Jordan's agent, David Falk, told Action Network's Darren Rovell in April that Jordan had originally wanted to sign with Adidas and only met with Nike after being convinced by his parents. The rest is history.
The Last Dance provided more specifics on the machinations behind the scenes, yet failed to include any references to or interviews with Vaccaro.
Filmmaker Ken Burns outlined one issue with The Last Dance when speaking with the Wall Street Journal's Chris Kornelis. Because Jordan's production company helped work on the series, some will wonder how much input he had on the general narrative and the people director Jason Hehir approached to be involved.
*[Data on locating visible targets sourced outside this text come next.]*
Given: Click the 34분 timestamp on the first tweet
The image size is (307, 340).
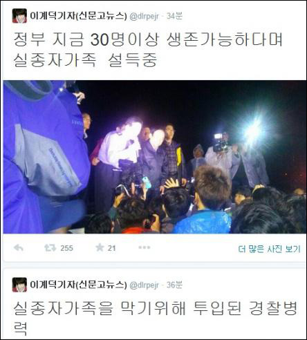Looking at the screenshot, I should (174, 16).
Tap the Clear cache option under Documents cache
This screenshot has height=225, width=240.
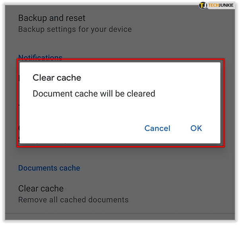click(x=41, y=188)
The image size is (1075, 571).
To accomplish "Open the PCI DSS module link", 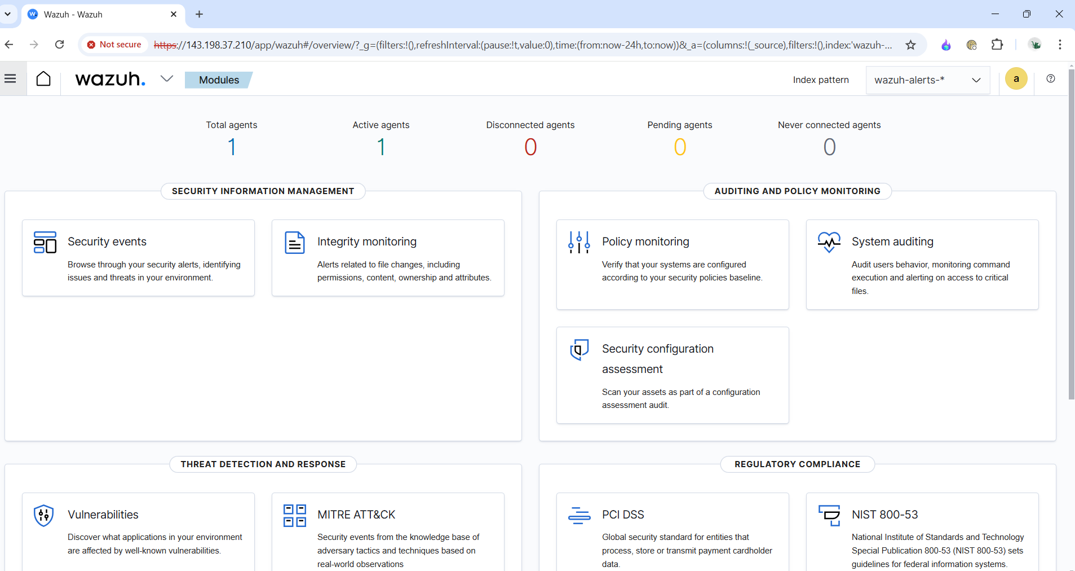I will pyautogui.click(x=623, y=515).
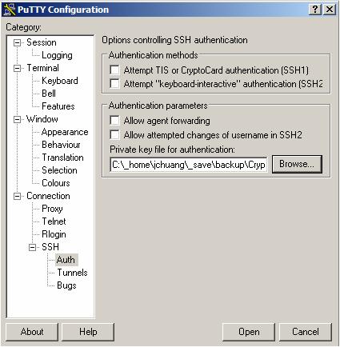
Task: Click the context help question mark button
Action: coord(314,10)
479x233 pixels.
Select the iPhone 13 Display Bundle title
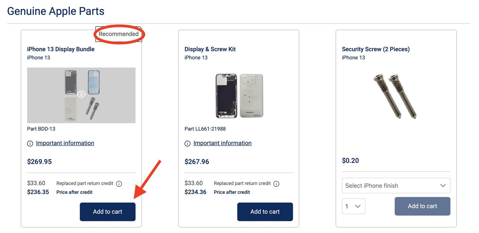pos(61,49)
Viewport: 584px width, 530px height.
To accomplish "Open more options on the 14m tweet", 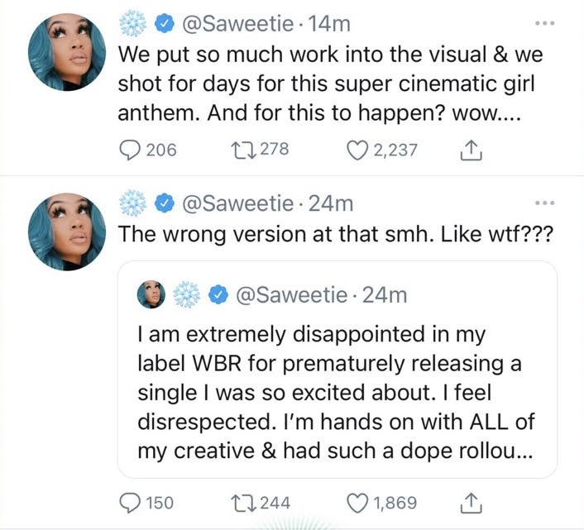I will 545,23.
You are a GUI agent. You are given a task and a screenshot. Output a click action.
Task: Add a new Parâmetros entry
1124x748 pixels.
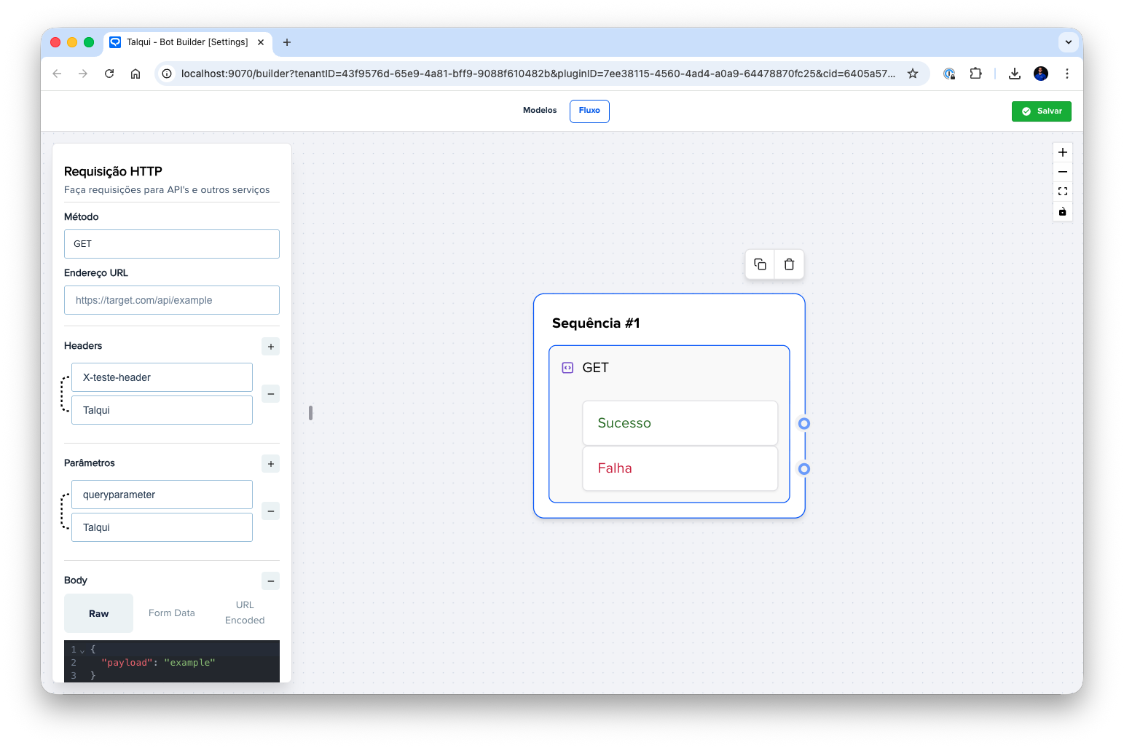tap(271, 464)
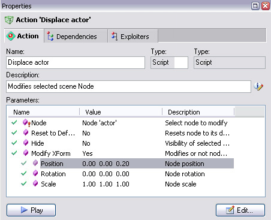Open the first Type Script dropdown
This screenshot has height=220, width=271.
(x=169, y=62)
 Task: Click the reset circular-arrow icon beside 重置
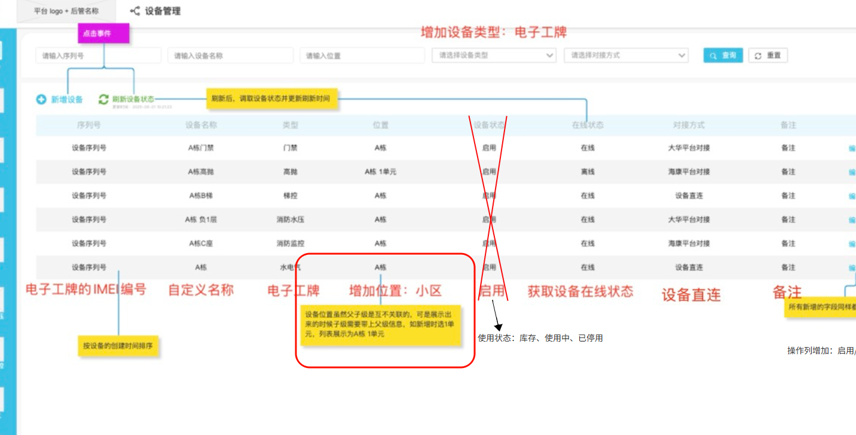coord(757,55)
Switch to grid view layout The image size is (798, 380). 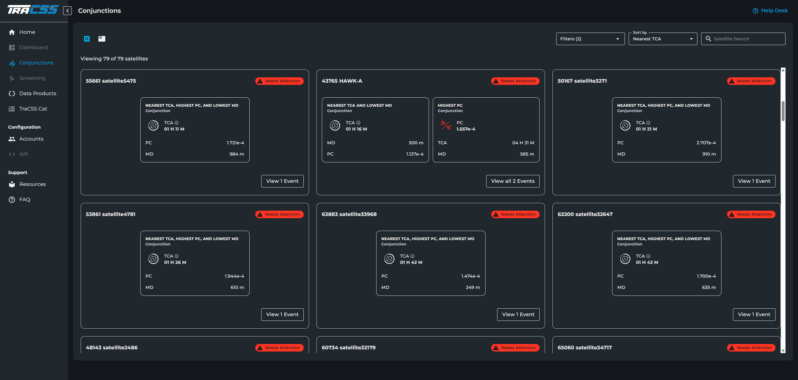87,39
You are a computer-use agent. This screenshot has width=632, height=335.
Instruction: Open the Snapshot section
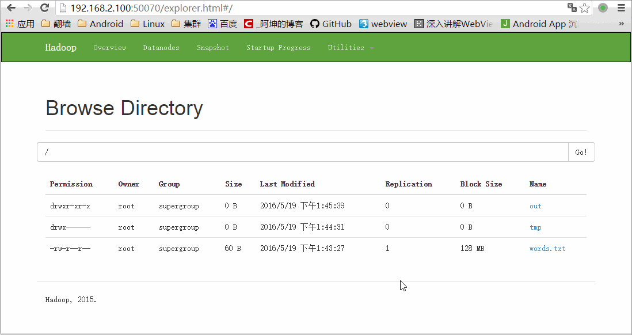[212, 48]
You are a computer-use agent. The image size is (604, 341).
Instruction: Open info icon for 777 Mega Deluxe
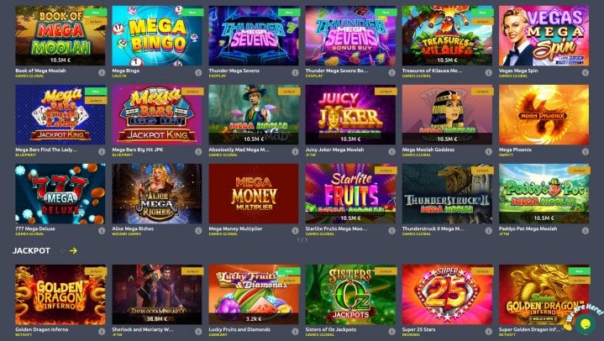102,230
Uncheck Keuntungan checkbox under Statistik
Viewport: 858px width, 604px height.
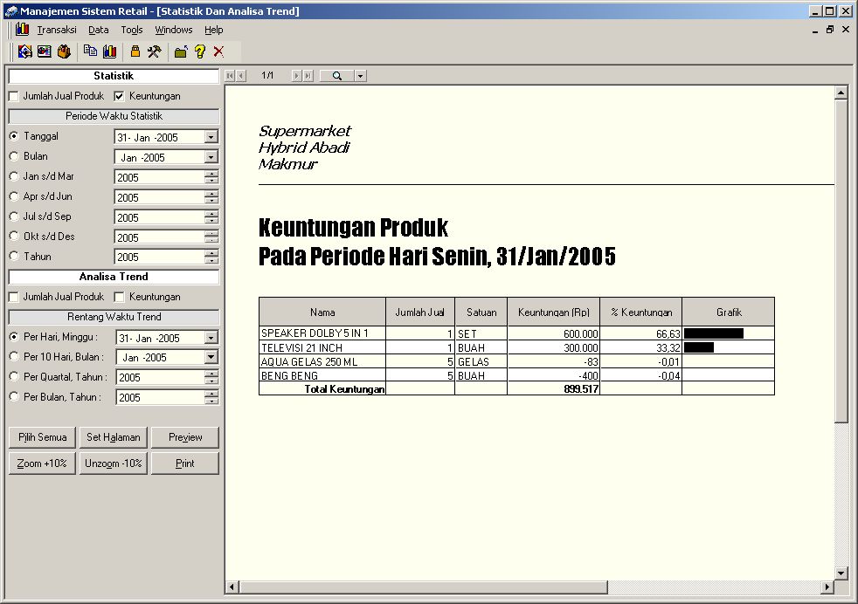(120, 96)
In the case of Vaccaro, his absence was glaring.
The ESPN 30 for 30 documentary Sole Man profiled Vaccaro in 2015, and Vaccaro's comments at the time echoed what he said on 93.7 The Fan. He painted himself as a critical figure in Nike's eventual persuasion of Jordan.
Speaking with USA Today's Josh Peter, Jordan disputed Vaccaro's account of what happened and downplayed his role:
"Prior to all of that, Sonny (Vaccaro) likes to take the credit. But it really wasn't Sonny, it was actually George Raveling. George Raveling was with me on the 1984 Olympics team (as an assistant coach under Bob Knight). He used to always try to talk to me, 'You gotta go Nike, you gotta go Nike. You've got to try.' [...]
"Sonny didn't influence me to go to Nike. He got a deal proposed. He talked to (Nike executive Rob) Strasser. Strasser at the time, from what I understood and perceived, he really didn't know the type of player and the type of person I was. He was looking at whoever he could find to fit that mold from what he was trying to do from an Air Jordan standpoint."
Nike fired Vaccaro in 1991, so some will likely argue Jordan has an incentive to minimize his role in the rise of Jordan Brand. Plus, the Chicago Bulls legend is famous for holding longstanding grudges.
Alluding to Jordan, Raveling and Nike co-founder Phil Knight, Vaccaro told Peter the "three of them need to destroy me to live happily ever after."
Peter Moore, who worked alongside Vaccaro at Nike and Adidas, seemed to back up those claims when he said to Peter the "whole episode is very typical of Nike history."
The adage that there are three sides to every story seems particularly apt in this case. There's Jordan's story and Vaccaro's story, with the truth probably somewhere in the middle.